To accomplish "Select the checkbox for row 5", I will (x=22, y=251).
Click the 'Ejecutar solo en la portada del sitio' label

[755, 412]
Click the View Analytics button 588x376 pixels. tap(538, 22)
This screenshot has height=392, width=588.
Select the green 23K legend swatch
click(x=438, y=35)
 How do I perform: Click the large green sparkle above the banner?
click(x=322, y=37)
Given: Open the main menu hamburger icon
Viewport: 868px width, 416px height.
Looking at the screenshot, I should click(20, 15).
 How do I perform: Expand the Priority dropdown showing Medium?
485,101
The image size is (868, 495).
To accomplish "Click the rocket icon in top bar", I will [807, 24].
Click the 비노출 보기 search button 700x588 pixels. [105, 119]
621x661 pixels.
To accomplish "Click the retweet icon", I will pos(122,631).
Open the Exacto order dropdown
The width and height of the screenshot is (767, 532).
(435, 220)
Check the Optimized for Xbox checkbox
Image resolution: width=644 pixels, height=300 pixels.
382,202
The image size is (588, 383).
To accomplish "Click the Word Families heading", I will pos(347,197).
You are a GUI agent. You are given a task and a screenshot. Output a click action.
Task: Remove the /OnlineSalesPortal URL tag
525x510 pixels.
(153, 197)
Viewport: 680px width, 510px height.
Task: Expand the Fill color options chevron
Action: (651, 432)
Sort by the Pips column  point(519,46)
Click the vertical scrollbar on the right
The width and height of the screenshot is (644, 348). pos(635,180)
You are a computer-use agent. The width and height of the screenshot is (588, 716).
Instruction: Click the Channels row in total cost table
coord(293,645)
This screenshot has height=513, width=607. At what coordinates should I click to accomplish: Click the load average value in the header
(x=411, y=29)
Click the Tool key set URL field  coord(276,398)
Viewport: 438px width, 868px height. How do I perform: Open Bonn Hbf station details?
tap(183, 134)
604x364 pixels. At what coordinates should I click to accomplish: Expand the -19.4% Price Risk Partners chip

====

*Required action:* Exactly as written above, please repeat the entries.

*Solution:*
To accomplish "Select the checkbox for row 5", I will (x=22, y=251).
Click the 'Ejecutar solo en la portada del sitio' label

[755, 412]
Click the View Analytics button 588x376 pixels. tap(538, 22)
This screenshot has height=392, width=588.
Select the green 23K legend swatch
click(x=438, y=35)
 How do I perform: Click the large green sparkle above the banner?
click(x=322, y=37)
Given: Open the main menu hamburger icon
Viewport: 868px width, 416px height.
Looking at the screenshot, I should click(20, 15).
 How do I perform: Expand the Priority dropdown showing Medium?
485,101
The image size is (868, 495).
To accomplish "Click the rocket icon in top bar", I will [807, 24].
Click the 비노출 보기 search button 700x588 pixels. [105, 119]
621x661 pixels.
To accomplish "Click the retweet icon", I will pos(122,631).
Open the Exacto order dropdown
The width and height of the screenshot is (767, 532).
(435, 220)
Check the Optimized for Xbox checkbox
Image resolution: width=644 pixels, height=300 pixels.
382,202
The image size is (588, 383).
To accomplish "Click the Word Families heading", I will pos(347,197).
You are a GUI agent. You are given a task and a screenshot. Output a click action.
Task: Remove the /OnlineSalesPortal URL tag
525x510 pixels.
(153, 197)
Viewport: 680px width, 510px height.
Task: Expand the Fill color options chevron
Action: (651, 432)
Sort by the Pips column  point(519,46)
Click the vertical scrollbar on the right
The width and height of the screenshot is (644, 348). pos(635,180)
You are a computer-use agent. The width and height of the screenshot is (588, 716).
Instruction: Click the Channels row in total cost table
coord(293,645)
This screenshot has height=513, width=607. At what coordinates should I click to accomplish: Click the load average value in the header
(x=411, y=29)
Click the Tool key set URL field  coord(276,398)
Viewport: 438px width, 868px height. How do I perform: Open Bonn Hbf station details?
tap(183, 134)
604x364 pixels. At what coordinates should I click to accomplish: Expand the -19.4% Price Risk Partners chip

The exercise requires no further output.